U.S. birthrate falls to lowest level ever recorded

Steve Williams

Site Founder, Site Owner, Administrator
By Jon Bardin

The U.S. birthrate fell to a record low last year, coming in at its lowest level since statistics began being collected in 1920. The drop was largely driven by a reduction in births by immigrant women, who may have decided to have fewer children due to the tough economy, according to an analysis by the Pew Research Center's Social Trends division.

According to Pew, the birthrate was 63.2 babies per 1,000 women of childbearing age in 2011. That number is about half what the birth rate was during the Baby Boom, when the rate was 122.7 per 1,000 women.

While the 2011 rate is based on a preliminary set of statistics that will be finalized sometime next year, the early numbers continue a trend that has been playing out for some time.
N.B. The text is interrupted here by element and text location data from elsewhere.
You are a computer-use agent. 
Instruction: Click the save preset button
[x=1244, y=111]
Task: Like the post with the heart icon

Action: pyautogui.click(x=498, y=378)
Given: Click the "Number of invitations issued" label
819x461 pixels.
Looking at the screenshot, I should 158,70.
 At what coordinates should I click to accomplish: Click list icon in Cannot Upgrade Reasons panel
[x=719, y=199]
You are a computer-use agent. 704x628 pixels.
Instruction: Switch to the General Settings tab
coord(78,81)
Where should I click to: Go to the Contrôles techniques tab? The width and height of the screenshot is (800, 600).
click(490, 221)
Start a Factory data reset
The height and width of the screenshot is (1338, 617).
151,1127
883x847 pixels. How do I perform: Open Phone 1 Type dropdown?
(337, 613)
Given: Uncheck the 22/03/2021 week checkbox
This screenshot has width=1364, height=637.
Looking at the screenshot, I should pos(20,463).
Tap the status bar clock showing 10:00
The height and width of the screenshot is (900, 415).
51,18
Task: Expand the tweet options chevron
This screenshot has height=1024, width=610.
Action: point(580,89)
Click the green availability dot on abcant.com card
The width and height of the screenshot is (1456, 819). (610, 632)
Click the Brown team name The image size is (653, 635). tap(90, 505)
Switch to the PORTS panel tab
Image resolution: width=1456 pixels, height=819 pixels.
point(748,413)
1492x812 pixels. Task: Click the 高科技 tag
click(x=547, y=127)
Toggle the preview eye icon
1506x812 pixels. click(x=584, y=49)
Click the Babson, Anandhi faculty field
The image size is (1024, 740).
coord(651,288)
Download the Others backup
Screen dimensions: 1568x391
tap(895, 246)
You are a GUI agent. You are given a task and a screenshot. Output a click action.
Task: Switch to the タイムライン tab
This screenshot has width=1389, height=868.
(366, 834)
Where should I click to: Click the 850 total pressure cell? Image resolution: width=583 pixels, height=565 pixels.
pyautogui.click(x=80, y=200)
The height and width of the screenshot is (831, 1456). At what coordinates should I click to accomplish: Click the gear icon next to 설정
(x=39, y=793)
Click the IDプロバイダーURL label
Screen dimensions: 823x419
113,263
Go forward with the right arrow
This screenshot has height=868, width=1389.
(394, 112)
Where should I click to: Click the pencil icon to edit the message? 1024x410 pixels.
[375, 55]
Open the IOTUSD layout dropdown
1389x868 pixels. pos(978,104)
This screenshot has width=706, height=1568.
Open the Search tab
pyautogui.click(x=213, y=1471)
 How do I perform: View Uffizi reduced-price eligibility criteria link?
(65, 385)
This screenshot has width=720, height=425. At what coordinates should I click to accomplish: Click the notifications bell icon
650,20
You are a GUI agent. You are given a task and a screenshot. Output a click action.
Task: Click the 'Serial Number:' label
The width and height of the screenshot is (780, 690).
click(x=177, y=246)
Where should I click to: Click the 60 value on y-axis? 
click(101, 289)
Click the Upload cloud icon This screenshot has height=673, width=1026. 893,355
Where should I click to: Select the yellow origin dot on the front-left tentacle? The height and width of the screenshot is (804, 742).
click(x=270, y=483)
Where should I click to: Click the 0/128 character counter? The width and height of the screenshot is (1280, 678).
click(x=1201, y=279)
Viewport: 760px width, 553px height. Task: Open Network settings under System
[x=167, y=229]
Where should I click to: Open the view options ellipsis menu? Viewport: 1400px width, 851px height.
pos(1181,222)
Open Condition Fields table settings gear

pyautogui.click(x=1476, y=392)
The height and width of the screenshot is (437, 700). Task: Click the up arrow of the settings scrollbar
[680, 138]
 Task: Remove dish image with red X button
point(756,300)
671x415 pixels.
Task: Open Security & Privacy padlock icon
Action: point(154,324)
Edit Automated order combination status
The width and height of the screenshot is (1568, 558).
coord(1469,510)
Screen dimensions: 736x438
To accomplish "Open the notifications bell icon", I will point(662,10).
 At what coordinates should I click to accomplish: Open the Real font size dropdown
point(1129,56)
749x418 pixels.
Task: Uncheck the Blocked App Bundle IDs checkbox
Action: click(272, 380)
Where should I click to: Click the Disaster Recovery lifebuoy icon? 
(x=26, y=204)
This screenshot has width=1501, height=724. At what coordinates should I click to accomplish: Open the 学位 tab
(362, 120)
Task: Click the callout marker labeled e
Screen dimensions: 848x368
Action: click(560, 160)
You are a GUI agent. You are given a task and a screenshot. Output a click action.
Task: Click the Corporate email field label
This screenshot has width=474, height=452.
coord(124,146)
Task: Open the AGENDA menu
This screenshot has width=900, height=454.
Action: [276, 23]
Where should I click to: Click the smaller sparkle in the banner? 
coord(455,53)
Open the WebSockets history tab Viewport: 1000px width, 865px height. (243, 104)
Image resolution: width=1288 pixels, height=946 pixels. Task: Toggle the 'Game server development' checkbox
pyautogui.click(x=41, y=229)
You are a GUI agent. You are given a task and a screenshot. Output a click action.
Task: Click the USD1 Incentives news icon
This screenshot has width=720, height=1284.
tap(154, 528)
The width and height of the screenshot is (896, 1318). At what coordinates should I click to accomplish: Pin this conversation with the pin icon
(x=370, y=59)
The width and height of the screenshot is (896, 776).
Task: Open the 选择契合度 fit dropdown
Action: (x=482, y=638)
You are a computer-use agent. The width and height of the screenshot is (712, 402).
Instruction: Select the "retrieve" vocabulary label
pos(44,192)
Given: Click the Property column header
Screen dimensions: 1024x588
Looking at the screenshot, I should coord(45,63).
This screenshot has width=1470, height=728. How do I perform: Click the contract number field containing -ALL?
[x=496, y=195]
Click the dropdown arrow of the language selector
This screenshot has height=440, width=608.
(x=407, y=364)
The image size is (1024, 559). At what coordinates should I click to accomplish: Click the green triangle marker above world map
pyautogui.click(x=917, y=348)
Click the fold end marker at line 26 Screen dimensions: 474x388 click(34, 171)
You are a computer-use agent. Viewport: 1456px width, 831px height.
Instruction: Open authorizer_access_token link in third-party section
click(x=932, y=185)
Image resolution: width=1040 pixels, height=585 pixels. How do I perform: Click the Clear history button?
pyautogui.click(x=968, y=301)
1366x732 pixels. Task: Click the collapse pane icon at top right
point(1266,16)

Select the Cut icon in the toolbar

Between 2007 and 2010, the birth rate also fell, from 69.3 per 1,000 women to 64 per 1,000.

The Pew analysis focuses in part on the differences among demographic groups, and the drop in births by foreign-born women was particularly striking. While the birth rate for U.S.-born women only dropped from 62.4 to 58.9 births per 1,000 women from 2007 to 2010, the foreign-born rate dropped from 102 to 87.8, a decline of 14%. The birthrate for Mexican women in the United States fell a whopping 23%.

The drop in births is attributable to the recent recession, according to another report issued by Pew. Birthrates fell the most in states with the most economic distress, like Nevada, while rising somewhat in states that fared relatively well, like North Dakota. And the recession has hit Latinos particularly hard, potentially explaining their outsized reductions in birthrates.

Nevertheless, foreign-born women continue to contribute a disproportionately high percentage of American births, birthing 23% of the nation's babies while such women make up only about 17% of the country's female population. And according to the Pew analysis, the children of immigrants who have arrived since 2005 will make up 82% of the U.S.'s population growth by 2050.